• Requirement: The records underneath are to be repeated exactly, with the pictures left out.

• Source data:
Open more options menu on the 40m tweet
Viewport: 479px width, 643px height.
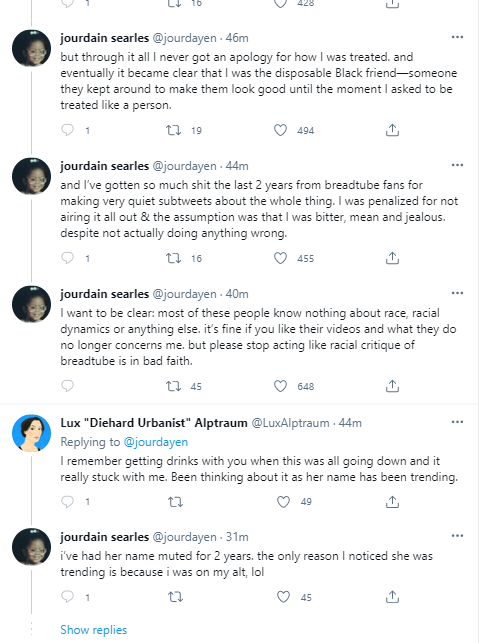tap(457, 293)
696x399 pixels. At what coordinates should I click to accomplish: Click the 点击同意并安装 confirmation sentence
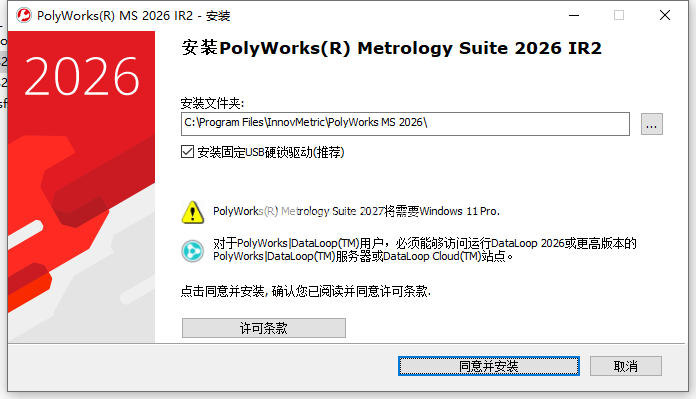point(306,292)
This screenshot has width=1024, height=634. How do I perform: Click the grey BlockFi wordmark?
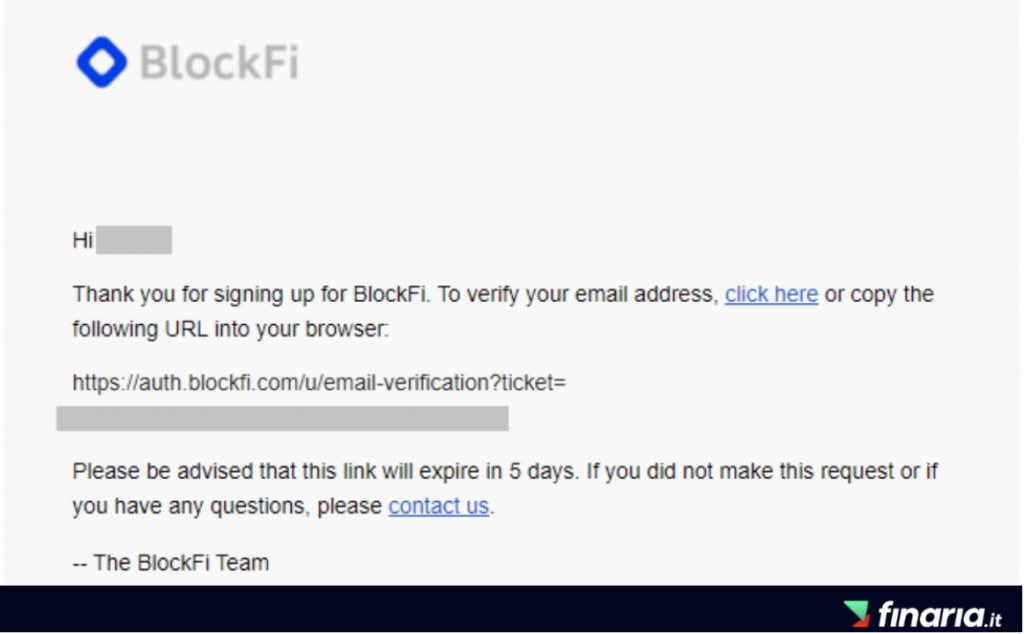pyautogui.click(x=219, y=63)
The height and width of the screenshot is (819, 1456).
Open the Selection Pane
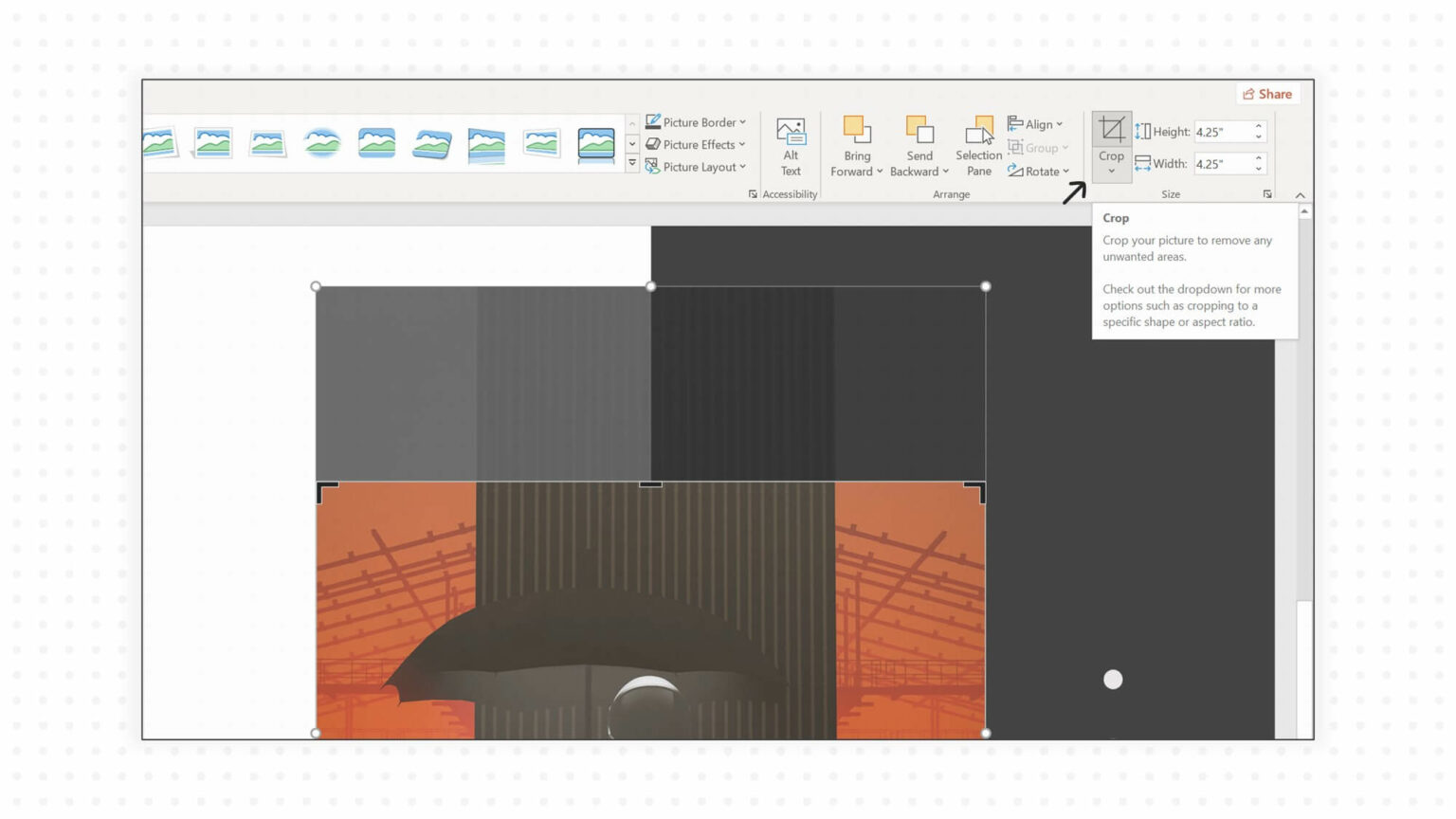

• Output for this exercise:
Open more options menu on the 40m tweet
Viewport: 479px width, 643px height.
tap(457, 293)
696x399 pixels. At what coordinates should I click to accomplish: Click the 点击同意并安装 confirmation sentence
point(306,292)
This screenshot has width=1024, height=634. How do I perform: Click the grey BlockFi wordmark?
pyautogui.click(x=219, y=63)
The height and width of the screenshot is (819, 1456).
Open the Selection Pane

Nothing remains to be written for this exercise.